We thank the referee for their constructive feedback, which identifies key areas for strengthening the demonstration and operationalization of the cripping AI framework. We address each major comment below and will incorporate revisions to clarify the paper's conceptual contributions while acknowledging its illustrative rather than empirical scope.

read point-by-point responses
  1. Referee: In the demonstration of the framework with three cases (sign language AI, visual assistive AI, and speech AI for stuttering), the applications are presented as narrative illustrations of the three goals without any before/after comparison, alternative baseline, altered technical choices (e.g., training data, loss functions, or evaluation criteria), or outcome measures showing that the cripped approach reveals or dismantles ableist assumptions differently from conventional accessibility methods. This is load-bearing for the central claim that cripping AI achieves its stated goals.

    Authors: We agree that stronger contrasts would better support the framework's claims. The case studies are narrative illustrations drawn from existing literature and practice to exemplify application of the three goals, rather than new empirical evaluations. In revision, we will expand each case to include explicit before/after-style contrasts with conventional accessibility approaches, highlighting differences in design choices (e.g., evaluation criteria incorporating cripistemologies) and potential outcomes based on cited prior work. This will be added without new data collection, as the paper remains conceptual. revision: yes

  2. Referee: The paper states that cripping AI moves beyond calls to make AI 'accessible' and will 'reveal and dismantle ableist assumptions,' yet provides no systematic criteria, operational steps, or success metrics for applying the framework or verifying its effects, leaving the proposal at the level of re-labeling participatory design practices without demonstrated differentiation.

    Authors: We acknowledge the value of more explicit guidance. The manuscript articulates the three goals as a conceptual framework grounded in crip theory, with differentiation shown through the case illustrations. To address this, we will add a new subsection proposing preliminary operational steps and example criteria (e.g., reflective questions for revealing ableist assumptions in AI pipelines and metrics for assessing centering of disabled ways of knowing).
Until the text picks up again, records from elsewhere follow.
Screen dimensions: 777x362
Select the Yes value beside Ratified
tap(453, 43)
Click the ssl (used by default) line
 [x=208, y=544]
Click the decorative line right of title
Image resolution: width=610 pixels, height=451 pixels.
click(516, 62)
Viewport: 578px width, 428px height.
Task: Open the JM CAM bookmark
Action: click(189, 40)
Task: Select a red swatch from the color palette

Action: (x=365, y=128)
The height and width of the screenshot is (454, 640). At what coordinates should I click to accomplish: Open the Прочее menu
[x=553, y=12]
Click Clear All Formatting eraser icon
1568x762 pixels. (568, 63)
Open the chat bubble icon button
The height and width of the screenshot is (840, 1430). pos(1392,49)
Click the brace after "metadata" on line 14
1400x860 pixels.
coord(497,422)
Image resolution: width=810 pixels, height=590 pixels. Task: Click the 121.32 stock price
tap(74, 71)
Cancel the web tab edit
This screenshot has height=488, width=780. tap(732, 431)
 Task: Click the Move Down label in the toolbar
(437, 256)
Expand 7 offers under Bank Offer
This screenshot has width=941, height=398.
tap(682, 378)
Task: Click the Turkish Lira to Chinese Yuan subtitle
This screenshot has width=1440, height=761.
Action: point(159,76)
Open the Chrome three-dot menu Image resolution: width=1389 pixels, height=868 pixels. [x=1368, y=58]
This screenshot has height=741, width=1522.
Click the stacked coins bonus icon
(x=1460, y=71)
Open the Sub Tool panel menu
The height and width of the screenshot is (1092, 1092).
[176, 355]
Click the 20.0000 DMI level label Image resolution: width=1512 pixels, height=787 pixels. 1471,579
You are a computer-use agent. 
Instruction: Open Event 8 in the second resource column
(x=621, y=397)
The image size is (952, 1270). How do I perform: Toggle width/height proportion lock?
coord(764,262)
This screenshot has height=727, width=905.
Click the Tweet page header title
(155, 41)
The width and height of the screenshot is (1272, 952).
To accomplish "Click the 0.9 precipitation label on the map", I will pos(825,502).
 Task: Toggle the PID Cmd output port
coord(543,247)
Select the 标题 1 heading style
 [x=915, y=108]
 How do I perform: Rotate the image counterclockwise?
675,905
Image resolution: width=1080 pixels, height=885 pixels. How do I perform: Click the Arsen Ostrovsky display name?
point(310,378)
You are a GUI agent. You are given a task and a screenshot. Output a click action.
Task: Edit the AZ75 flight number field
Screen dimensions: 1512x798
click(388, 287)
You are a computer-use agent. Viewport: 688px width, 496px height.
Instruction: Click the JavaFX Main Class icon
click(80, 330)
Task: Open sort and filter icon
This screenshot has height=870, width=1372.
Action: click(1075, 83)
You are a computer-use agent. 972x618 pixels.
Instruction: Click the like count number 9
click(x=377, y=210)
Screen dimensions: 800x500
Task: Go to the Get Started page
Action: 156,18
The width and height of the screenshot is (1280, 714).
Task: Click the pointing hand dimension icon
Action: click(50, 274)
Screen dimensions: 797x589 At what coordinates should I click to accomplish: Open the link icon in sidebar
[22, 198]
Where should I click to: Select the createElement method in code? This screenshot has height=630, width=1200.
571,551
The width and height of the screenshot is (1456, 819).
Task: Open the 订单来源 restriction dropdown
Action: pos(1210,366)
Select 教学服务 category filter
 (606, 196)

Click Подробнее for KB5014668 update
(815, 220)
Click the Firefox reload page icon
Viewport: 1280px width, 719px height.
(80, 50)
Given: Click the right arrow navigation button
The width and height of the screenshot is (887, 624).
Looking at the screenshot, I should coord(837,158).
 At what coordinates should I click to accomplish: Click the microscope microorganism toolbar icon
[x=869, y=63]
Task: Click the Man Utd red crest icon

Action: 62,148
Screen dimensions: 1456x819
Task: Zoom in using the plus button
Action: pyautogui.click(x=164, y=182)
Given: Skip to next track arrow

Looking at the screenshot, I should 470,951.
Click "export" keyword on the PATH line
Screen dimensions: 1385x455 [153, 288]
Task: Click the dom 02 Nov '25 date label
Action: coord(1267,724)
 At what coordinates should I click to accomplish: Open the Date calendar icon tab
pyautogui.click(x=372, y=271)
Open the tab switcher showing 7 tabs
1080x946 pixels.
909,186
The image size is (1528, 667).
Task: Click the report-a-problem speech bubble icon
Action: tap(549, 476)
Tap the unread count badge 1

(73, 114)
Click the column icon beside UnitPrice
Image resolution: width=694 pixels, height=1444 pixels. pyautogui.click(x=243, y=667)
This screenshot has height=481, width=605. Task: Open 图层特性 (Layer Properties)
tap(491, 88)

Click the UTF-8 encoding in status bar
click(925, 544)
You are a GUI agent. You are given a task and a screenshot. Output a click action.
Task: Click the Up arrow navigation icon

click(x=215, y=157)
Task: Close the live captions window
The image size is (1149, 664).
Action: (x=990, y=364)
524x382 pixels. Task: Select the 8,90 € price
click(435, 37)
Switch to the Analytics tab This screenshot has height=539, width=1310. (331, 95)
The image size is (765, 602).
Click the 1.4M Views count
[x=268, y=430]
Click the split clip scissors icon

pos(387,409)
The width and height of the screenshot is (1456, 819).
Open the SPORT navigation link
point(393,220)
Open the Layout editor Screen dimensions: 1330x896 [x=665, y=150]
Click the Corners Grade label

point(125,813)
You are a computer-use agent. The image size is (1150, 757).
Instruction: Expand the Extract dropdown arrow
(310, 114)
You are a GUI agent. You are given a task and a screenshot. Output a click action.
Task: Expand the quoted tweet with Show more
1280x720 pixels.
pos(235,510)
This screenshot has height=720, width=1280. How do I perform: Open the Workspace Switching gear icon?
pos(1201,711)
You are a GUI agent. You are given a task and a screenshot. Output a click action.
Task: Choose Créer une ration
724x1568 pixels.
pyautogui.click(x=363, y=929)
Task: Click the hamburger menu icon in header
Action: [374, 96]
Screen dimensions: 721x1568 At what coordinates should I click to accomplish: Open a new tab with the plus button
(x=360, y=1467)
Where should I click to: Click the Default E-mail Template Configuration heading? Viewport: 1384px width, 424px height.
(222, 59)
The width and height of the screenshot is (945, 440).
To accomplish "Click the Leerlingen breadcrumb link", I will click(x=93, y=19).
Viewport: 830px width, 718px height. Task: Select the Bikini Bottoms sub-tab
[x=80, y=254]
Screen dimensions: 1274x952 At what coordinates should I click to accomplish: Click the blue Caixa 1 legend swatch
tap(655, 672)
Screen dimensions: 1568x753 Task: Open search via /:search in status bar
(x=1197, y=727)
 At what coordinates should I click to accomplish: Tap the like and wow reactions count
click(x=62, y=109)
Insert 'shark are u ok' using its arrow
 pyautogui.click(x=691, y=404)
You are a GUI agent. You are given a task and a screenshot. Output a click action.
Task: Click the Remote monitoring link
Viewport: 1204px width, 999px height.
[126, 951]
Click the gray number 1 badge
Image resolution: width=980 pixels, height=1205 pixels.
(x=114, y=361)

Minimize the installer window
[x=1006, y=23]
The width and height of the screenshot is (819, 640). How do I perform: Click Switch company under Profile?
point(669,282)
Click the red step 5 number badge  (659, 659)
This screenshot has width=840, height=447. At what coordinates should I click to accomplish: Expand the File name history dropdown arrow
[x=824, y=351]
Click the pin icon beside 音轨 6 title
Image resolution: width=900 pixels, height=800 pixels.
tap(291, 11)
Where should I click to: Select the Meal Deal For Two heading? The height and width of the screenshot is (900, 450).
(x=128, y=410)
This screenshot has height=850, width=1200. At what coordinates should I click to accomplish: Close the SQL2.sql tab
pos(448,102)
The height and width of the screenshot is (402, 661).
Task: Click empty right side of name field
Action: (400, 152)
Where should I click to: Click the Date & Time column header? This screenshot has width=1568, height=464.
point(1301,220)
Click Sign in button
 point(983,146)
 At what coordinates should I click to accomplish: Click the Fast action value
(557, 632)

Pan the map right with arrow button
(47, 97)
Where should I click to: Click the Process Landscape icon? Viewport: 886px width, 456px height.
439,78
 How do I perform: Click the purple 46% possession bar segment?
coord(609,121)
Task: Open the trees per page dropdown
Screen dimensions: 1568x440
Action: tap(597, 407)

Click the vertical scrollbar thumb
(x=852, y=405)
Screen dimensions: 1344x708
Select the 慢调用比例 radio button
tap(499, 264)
These will be positioned as initial proposals for future empirical testing, building on the existing future work section. revision: yes

Circularity Check

0 steps flagged

Conceptual framework proposal shows no circularity in derivation

full rationale

The paper proposes cripping AI as a guiding framework drawn from external crip theory and illustrates its application through three descriptive cases (sign language AI, visual assistive AI, speech AI for stuttering). No equations, fitted parameters, predictions, or self-citations appear in the provided text that reduce any central claim to its own inputs by construction. The derivation is a conceptual application of prior independent theory to new domains rather than a self-referential loop or renamed fit. This is a standard non-circular proposal in HCI literature.

Axiom & Free-Parameter Ledger

0 free parameters · 1 axioms · 1 invented entities

The central claim rests on the domain assumption that crip theory supplies valid and transferable ways of knowing for AI design; the framework itself is introduced as a novel organizing structure without independent empirical grounding or new measurable entities.

axioms (1)
  • domain assumption Crip theory provides legitimate and useful ways of knowing (cripistemologies) that can be centered in AI research
    Invoked as the foundation for the entire framework without derivation or external validation within the paper.
invented entities (1)
  • cripping AI framework no independent evidence
    purpose: To serve as a guiding structure that reveals ableist assumptions and centers disability experiences in AI
    New conceptual entity proposed by the authors; no independent falsifiable evidence or external validation supplied.